How did Harry Roque manage to snag a room at the state-run Philippine General Hospital (PGH) when scores of other COVID-19 patients were desperately waiting in line for one for days on end? Asked that question, the presidential spokesperson turned snarky and gave an astonishing answer: “That is an unchristian question.”
Is it? An expert on Christian matters was quick with a rejoinder: “There (is) nothing unchristian about the question. Government officials should be transparent to the public,” said Bishop Broderick Pabillo, apostolic administrator of the Archdiocese of Manila.
Roque’s refusal to explain the apparently preferential treatment accorded him, even as reports of COVID-19 patients dying or being ministered to in the parking lots of swamped hospitals were all over the news, is the height of privileged, callous behavior. But he was “in bad shape,” with his oxygen level dipping to 90 or below normal, Roque protested; he didn’t jump the line or pull rank to get a bed that could have gone to a more serious case. Then, quickly demolishing his own argument, he admitted that his PGH doctors were his longtime health providers even before he joined government.

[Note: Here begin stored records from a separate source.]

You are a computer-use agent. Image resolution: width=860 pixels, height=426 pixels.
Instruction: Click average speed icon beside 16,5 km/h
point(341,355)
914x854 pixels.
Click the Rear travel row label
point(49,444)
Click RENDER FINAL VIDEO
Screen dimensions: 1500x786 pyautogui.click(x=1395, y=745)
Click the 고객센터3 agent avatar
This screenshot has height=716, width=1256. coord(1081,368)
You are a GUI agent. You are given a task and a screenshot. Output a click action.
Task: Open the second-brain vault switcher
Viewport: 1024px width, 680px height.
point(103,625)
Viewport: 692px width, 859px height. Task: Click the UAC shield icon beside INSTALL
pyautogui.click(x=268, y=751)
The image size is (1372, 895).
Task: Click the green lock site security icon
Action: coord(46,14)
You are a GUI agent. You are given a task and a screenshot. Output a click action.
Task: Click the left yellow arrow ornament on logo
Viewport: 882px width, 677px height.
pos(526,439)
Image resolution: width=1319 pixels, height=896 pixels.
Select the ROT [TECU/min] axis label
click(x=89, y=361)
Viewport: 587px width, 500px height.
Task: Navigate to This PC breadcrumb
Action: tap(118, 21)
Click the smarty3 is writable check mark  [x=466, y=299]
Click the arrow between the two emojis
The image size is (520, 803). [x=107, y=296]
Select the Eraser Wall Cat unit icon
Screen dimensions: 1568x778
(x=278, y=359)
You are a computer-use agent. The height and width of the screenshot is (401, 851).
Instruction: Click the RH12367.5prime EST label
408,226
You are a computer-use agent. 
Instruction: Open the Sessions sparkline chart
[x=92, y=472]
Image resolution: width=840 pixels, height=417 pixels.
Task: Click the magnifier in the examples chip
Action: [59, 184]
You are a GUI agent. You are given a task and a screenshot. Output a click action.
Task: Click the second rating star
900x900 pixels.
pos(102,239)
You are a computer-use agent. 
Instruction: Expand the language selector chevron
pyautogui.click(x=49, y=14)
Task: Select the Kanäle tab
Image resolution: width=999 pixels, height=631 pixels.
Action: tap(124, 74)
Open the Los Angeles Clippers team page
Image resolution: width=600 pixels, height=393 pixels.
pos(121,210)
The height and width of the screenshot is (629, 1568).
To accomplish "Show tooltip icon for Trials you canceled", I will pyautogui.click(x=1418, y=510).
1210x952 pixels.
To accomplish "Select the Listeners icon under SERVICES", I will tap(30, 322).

Roque’s breezy entry into a hospital that was otherwise refusing further COVID-19 admissions isn’t the only anomaly needing accountability and explanation. Take his supposed two consecutive bouts with the virus in less than a month. Could one be reinfected so soon after recovery? Roque had declined to show to the public his first COVID-19 test result, invoking his right to privacy. Now, just weeks later, he claimed he was sick again. But, despite being supposedly in such “bad shape” that he had to be admitted ahead of everyone else, he was evidently strong and well-composed enough to host two briefings on the same day from his hospital bed.
In dismissing the public’s right to know the truth about his claimed COVID-19 positive status, Roque had demanded: “Why can’t public officials such as the presidential spokesperson be entitled to the presumption of regularity of pronouncement?”
His arrogant “unchristian” answer answers his own question. A public that is lied to as a matter of course, that is made the subject of ritual dissembling, deception, and gaslighting by its public officials, has no obligation to reciprocate with any measure of trust or “presumption of regularity.” In particular, this administration’s unprecedented penchant for secrecy and smoke and mirrors, its inability to talk straight with the public, sets the tone for an environment of mistrust, speculation, and cynicism, further fraying the social fabric and rending confidence in institutions at a time when the country is facing its gravest crisis since the war.
Before Roque’s caper, there was the mystery of the Presidential Security Group (PSG), 45 of whom were said to have been struck down by the virus, leading to the cancellation of the President’s address a week ago as a precautionary measure. At least that was the official story, except that: Weren’t the presidential guards already inoculated last year with the China-made Sinopharm vaccine? The vaccine had yet to get approval from the Food and Drug Administration (FDA) and were then unavailable locally, so they were essentially smuggled goods. The PSG broke the law, but the administration staunchly defended the unauthorized, surreptitious jabs as “compassionate use.” But if, as Malacañang announced last week, PSG members had come down again with COVID-19, is Sinopharm effective at all?
Alas, who would know at this time, when President Duterte had forbidden his men from cooperating with authorities, and the announced probes by the FDA, the health department, and the Senate into the vaccine smuggling have all but fizzled out? Just how efficacious—or dangerous—this vaccine is, which Mr. Duterte himself had expressed preference for? That is crucial, perhaps life-saving information that may never see the light of day, simply because the administration will not come clean on yet another irregularity under its watch.
The latest flap involving the state of health of Mr. Duterte, whose two-week absence from public view amid a raging pandemic stoked rumors of severe illness and possible death, hewed along the same murky lines. On Monday night, Mr. Duterte resurfaced and blithely admitted to staging his disappearing act. “Sinadya ko (I did it on purpose)” to tick off his critics, the President said—and in the administration’s eyes, the boss’ curt words are explanation enough.
No, they’re not. The sheer disregard for a distraught citizenry’s right to information, redress, and fair treatment, in the middle of a national life-and-death struggle that has afflicted so many and left millions more twisted in hunger, is deliberate, casual cruelty.